Written by Tyler Gage

Tyler Gage and Dan MacCombie have recently become SVN members after winning the Hitachi Foundation’s Yoshiyama Young Entrepreneur Award. As two of SVN’s youngest members, they’re thankful to be surrounded by inspiring leaders creating scalable social businesses, and are well on their way to creating a bustling social enterprise themselves.

Their organization, Runa, is a social enterprise that creates livelihoods for indigenous farmers in the Ecuadorian Amazon.  Runa sources a native Amazonian tree leaf called guayusa (pronounced “gwhy-you-sa”) from indigenous farmers, who have brewed it like tea for thousands of years. Guayusa naturally has more caffeine than any tea product and more antioxidants on the ORAC scale than leading green tea products, in addition to a  distinctly smooth and clean taste. Runa’s guayusa is 100% USDA Organic and soon, Fair Trade certified.

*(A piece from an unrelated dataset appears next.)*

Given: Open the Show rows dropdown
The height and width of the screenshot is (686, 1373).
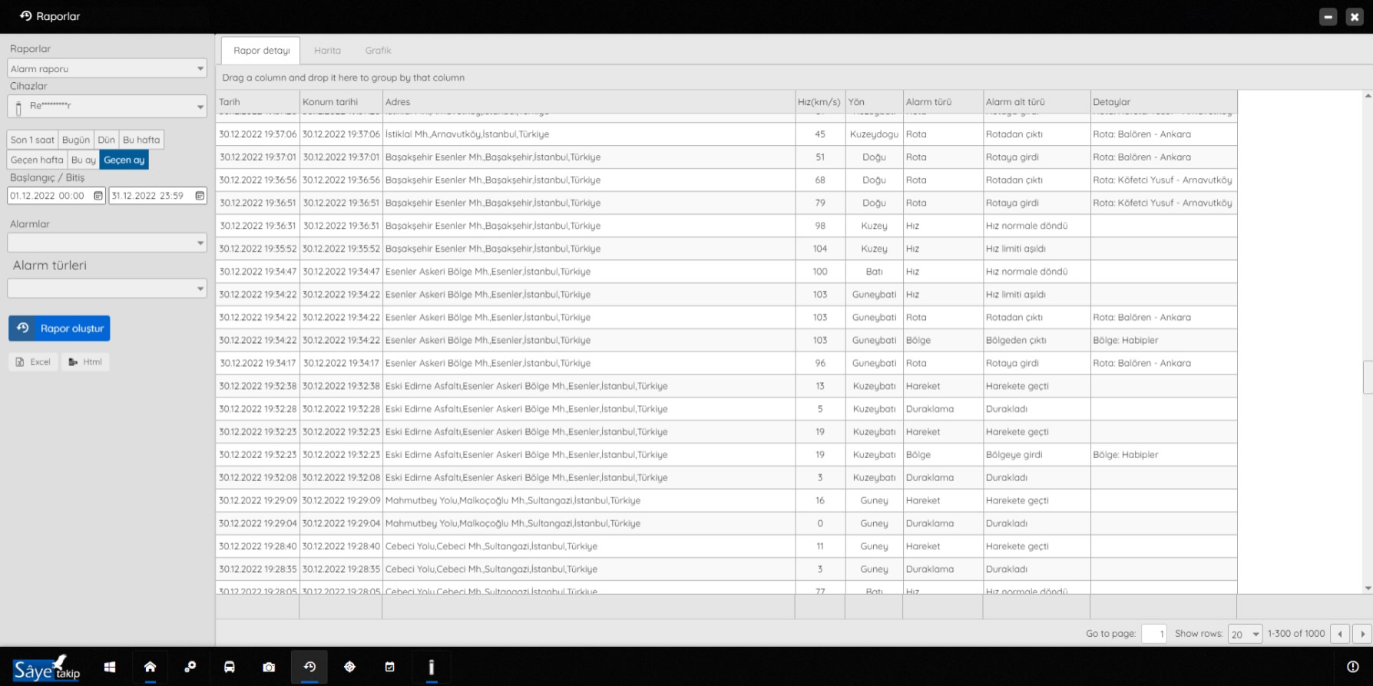Looking at the screenshot, I should (1245, 634).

Runa recently received a $500,000 equity investment from the Build Ecuador Fund (CreEcuador) a socially responsible investment fund created by Ecuador’s Ministry of Production.

Runa was selected to receive this prestigious investment out of hundreds of possible candidates – primarily companies that support local Ecuadorian producers and have shown rapid growth. The start-up was initially chosen as one of 10 finalists out of a pool of 600, and went through a rigorous diligence process in 2010.  In the end, Runa was the first company to receive an investment. The Build Ecuador Fund will assume a minority shareholder position in Runatarpuna, with Runa LLC retaining the majority.

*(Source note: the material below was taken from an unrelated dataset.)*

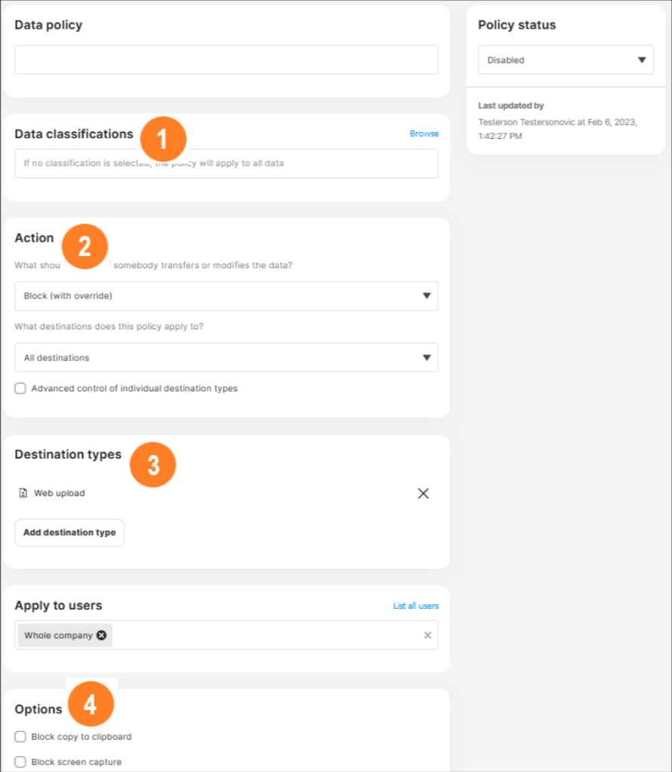Click the orange callout badge numbered 2
The image size is (672, 772).
pos(85,246)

“We’re honored that the government has recognized the positive impact we’re having on hundred of indigenous farmers’ lives, and the strength of our business and products. With the Ministry of Production we now have a partner who shares our commitment to growing Ecuador’s green economy, and positioning guayusa as a new, flagship Ecuadorian export,” says Tyler.

The Build Ecuador Fund plans to cash out of its investment in Runa in roughly 6 years, in order to use its earnings to make additional investments in sustainable businesses. However, rather than selling shares to a private investor, the Fund’s vision is to sell shares to Runa’s employees and the farmers Runa supports. Runa will work to design programs for farmers and employees to buy shares back from the government, and thereby give farmers more direct investment in Runa’s success.

Runa already supports over 1,000 indigenous farming families, has planted more than 100,000 trees, and employs over 30 people in one of Ecuador’s poorest regions.

These new funds will allow Runa to plant over 500,000 more trees in the coming years and build a new sustainable factory to process guayusa in Ecuador.

Dan & Tyler receiving the Hitachi Foundation’s Yoshiyama Young Entrepreneur Award

Tyler & Dan at Expo West 2011.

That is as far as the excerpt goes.